(Brief)
Note the line where "The height and" appears in the data below; write it out exactly, along with every line that comes after it to the end.

(Provided information)
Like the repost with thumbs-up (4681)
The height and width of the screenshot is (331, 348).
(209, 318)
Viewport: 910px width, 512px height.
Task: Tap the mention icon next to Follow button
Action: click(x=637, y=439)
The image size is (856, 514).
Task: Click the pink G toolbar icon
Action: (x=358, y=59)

(Exercise answer)
The height and width of the screenshot is (331, 348).
(209, 318)
Viewport: 910px width, 512px height.
Task: Tap the mention icon next to Follow button
Action: click(x=637, y=439)
The image size is (856, 514).
Task: Click the pink G toolbar icon
Action: (x=358, y=59)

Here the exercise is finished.